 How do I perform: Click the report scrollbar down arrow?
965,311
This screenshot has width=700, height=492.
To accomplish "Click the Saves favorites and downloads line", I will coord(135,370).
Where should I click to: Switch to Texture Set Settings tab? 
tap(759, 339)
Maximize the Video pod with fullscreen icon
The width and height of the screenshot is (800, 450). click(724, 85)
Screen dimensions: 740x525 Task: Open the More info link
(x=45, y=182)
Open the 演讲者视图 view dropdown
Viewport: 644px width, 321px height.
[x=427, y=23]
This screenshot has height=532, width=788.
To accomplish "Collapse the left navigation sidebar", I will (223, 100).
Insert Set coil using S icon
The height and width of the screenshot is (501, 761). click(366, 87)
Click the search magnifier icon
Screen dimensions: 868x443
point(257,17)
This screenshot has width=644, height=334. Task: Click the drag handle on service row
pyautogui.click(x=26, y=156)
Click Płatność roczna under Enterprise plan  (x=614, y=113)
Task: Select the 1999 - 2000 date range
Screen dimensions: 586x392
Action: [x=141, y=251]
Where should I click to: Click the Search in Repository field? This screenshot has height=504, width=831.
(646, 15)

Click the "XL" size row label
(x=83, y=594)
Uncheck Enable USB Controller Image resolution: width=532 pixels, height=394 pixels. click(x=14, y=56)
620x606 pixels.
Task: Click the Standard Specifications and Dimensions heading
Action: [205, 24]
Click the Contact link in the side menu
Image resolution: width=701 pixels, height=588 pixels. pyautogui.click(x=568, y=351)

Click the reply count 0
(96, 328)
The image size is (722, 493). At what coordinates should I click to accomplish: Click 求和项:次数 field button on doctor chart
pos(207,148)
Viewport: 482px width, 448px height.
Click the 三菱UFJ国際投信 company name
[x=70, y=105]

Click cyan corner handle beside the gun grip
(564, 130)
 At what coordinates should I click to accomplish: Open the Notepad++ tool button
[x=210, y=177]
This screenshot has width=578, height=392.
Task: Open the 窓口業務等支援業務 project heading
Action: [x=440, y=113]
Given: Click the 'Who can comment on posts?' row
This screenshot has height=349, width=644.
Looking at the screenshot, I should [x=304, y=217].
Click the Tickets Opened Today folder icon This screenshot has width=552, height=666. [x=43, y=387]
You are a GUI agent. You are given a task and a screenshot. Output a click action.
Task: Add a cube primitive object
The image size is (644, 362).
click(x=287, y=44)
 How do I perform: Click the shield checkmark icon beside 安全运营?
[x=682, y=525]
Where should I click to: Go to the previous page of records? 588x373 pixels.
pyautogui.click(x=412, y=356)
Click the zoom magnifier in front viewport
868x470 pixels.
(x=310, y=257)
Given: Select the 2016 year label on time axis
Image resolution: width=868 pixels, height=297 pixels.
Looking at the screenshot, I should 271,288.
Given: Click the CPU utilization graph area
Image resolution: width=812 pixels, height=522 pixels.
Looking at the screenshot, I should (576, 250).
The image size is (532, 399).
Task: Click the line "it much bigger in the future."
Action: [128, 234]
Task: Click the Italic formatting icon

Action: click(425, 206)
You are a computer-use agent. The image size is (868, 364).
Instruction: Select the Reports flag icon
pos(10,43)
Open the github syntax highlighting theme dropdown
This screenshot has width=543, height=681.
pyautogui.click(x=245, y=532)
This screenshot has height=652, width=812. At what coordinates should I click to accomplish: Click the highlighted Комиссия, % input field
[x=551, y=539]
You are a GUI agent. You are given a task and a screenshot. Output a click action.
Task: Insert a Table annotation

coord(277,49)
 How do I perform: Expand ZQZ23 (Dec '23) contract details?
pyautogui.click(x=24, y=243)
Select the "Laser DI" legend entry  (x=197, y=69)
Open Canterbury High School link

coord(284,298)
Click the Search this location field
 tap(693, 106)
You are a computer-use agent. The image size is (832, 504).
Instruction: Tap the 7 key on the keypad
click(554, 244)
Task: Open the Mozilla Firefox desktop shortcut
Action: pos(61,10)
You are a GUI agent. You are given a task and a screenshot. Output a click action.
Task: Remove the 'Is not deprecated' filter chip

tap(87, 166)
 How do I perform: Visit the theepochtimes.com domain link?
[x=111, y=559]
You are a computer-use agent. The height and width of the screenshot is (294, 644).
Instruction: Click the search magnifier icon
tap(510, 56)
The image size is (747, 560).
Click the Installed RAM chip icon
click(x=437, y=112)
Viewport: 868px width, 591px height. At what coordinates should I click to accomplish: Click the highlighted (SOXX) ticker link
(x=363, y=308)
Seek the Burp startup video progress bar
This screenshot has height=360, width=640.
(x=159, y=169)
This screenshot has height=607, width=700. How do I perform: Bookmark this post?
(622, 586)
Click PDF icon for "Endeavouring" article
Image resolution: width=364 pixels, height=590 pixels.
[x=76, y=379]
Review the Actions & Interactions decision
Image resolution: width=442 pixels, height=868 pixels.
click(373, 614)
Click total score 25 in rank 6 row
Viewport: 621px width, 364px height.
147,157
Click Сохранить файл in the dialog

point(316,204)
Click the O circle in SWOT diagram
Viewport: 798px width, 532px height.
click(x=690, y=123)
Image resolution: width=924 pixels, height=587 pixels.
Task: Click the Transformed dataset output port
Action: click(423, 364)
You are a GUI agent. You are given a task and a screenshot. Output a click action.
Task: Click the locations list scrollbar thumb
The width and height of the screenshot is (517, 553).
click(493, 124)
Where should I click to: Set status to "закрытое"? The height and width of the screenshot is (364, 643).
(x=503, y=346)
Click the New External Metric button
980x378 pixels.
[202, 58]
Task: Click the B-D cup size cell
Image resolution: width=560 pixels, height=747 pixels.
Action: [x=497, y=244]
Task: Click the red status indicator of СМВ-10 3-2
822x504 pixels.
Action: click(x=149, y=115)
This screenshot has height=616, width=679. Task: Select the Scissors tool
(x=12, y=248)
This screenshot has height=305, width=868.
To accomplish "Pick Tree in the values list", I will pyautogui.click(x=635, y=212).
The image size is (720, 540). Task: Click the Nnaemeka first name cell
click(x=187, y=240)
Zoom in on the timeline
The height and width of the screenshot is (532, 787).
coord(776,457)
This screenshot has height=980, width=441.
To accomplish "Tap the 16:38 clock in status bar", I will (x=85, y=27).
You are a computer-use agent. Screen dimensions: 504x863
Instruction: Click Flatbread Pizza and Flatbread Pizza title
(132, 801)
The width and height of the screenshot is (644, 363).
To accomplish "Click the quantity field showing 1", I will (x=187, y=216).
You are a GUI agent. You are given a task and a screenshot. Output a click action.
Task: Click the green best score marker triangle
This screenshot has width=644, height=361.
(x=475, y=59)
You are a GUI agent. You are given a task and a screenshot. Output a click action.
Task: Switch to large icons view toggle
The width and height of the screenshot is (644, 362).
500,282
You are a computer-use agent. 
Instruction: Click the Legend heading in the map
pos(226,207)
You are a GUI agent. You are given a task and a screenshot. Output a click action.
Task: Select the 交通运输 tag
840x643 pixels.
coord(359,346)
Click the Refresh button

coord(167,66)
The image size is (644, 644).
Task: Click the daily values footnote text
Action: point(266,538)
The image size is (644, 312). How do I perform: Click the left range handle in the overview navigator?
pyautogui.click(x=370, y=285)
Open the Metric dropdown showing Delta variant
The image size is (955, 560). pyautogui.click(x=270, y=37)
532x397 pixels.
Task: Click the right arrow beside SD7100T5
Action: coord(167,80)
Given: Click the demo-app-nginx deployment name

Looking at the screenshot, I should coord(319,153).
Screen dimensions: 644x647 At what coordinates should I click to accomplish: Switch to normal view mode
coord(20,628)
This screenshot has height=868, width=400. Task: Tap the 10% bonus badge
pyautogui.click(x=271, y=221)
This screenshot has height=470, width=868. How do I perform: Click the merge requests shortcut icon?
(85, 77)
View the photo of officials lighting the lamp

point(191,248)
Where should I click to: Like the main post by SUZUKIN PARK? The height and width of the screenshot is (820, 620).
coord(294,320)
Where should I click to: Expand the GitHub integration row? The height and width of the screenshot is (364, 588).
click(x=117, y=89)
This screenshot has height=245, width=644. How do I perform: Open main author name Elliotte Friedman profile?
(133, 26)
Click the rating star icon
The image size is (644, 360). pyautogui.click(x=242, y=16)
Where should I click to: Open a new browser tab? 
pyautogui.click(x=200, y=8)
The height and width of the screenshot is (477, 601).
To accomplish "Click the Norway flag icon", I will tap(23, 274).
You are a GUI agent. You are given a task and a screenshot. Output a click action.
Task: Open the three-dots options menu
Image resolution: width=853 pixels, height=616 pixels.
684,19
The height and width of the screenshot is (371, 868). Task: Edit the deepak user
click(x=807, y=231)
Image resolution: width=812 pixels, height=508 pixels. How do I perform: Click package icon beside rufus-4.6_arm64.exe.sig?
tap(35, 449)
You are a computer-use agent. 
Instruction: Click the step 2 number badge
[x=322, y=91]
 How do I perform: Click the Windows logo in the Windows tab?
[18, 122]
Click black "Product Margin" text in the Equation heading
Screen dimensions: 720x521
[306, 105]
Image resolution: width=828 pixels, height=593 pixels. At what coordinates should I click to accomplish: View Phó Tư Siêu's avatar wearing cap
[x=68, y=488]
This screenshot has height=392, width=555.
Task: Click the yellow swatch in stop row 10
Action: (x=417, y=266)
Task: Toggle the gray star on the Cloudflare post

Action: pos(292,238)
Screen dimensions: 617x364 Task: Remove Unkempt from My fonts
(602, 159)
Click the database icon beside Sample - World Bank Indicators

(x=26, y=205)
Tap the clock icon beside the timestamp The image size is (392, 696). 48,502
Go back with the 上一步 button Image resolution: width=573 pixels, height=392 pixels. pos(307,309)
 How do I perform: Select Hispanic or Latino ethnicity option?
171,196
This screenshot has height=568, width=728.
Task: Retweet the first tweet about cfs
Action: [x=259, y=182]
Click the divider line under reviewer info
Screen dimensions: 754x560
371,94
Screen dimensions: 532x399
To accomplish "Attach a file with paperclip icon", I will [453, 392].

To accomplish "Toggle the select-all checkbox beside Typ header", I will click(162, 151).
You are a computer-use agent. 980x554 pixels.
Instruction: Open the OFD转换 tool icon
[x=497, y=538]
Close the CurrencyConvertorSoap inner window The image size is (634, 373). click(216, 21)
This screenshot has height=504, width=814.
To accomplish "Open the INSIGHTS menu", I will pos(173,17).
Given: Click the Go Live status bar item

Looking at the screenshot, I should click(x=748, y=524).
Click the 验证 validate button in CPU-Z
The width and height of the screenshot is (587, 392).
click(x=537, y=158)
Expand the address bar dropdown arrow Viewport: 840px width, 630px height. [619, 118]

+---+

● **Work to be completed**
In the entries above, identify every line with the word "clock". Copy those lines.

● **Solution to this task**
To accomplish "Tap the 16:38 clock in status bar", I will (x=85, y=27).
Tap the clock icon beside the timestamp The image size is (392, 696). 48,502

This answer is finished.